• _Supplied material_:
########

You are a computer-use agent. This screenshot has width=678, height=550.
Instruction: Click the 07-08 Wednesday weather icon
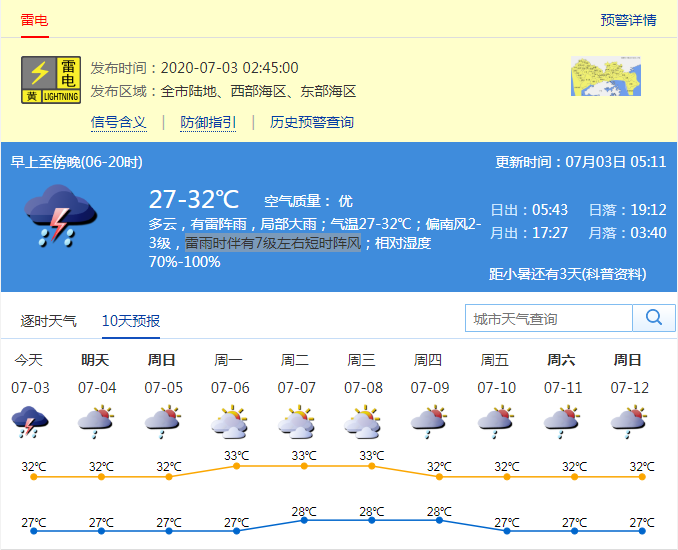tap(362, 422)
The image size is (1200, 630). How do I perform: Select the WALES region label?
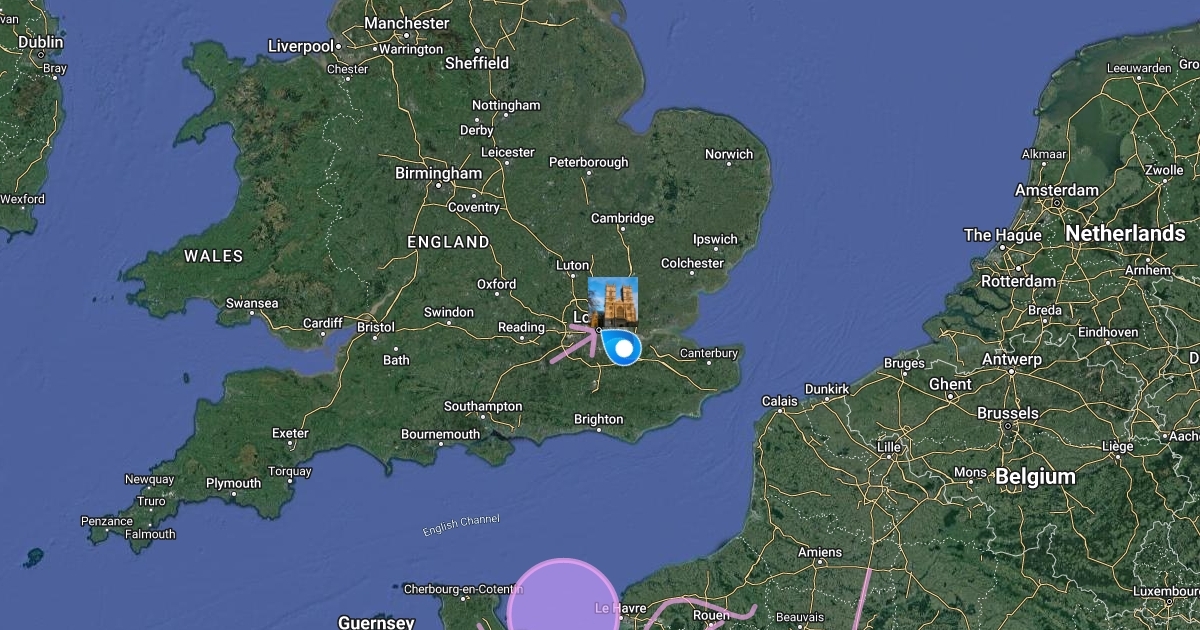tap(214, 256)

########

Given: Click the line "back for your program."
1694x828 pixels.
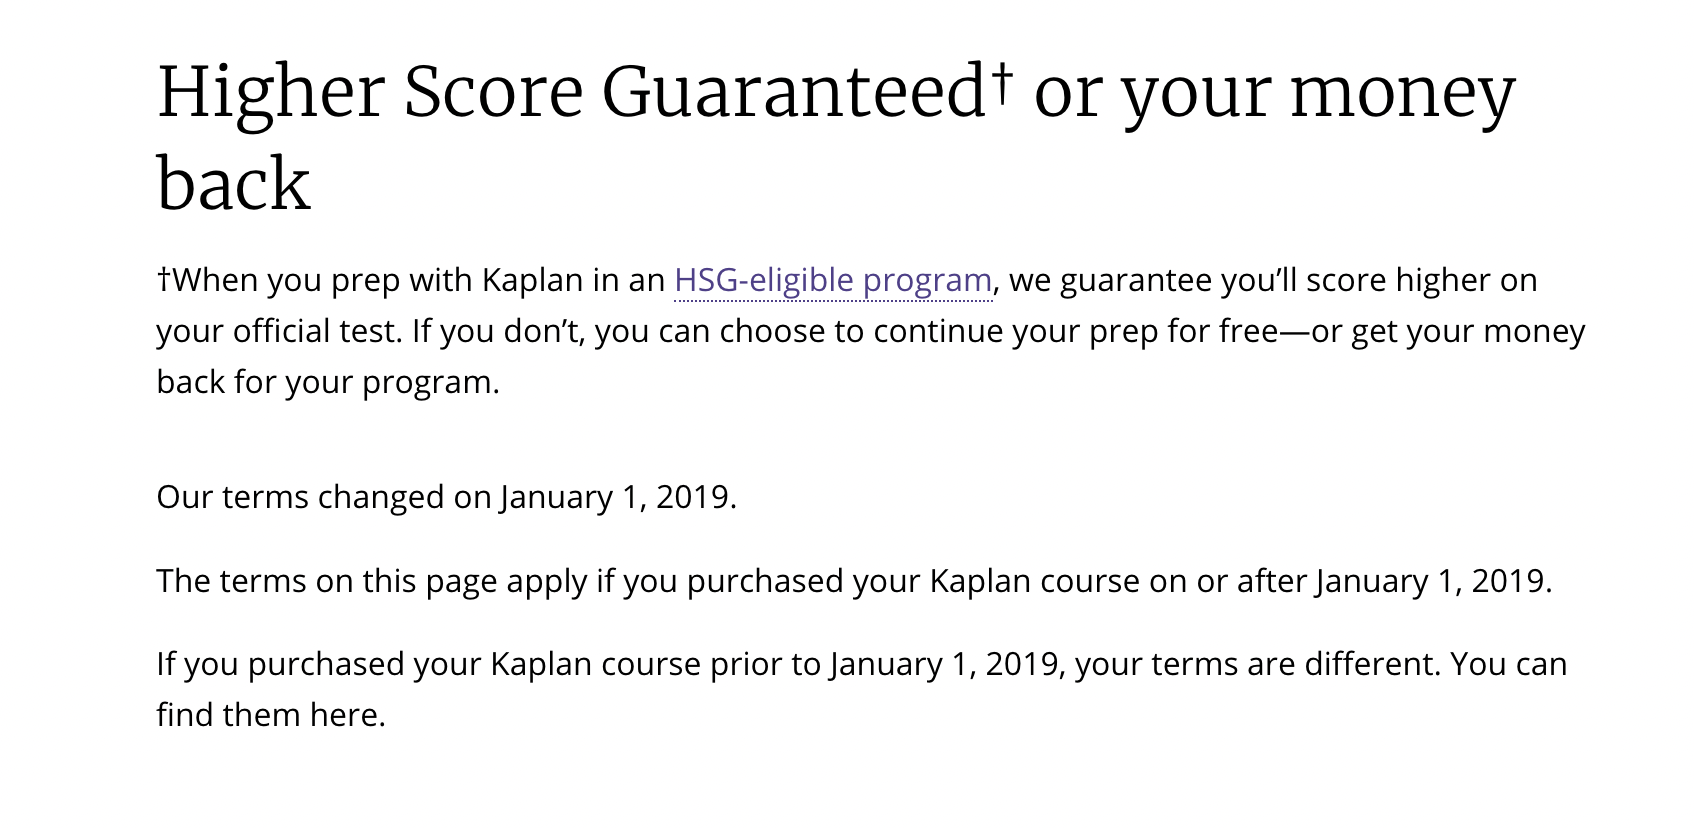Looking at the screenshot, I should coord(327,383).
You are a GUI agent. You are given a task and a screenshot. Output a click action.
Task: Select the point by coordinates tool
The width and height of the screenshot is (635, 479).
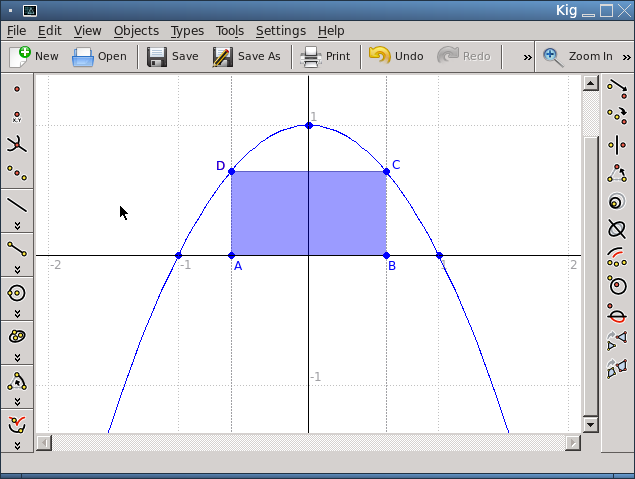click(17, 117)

########

• _Your assignment_: State the number of lines above that include the word "agent", and write nothing besides that number.

• _Response box_: 2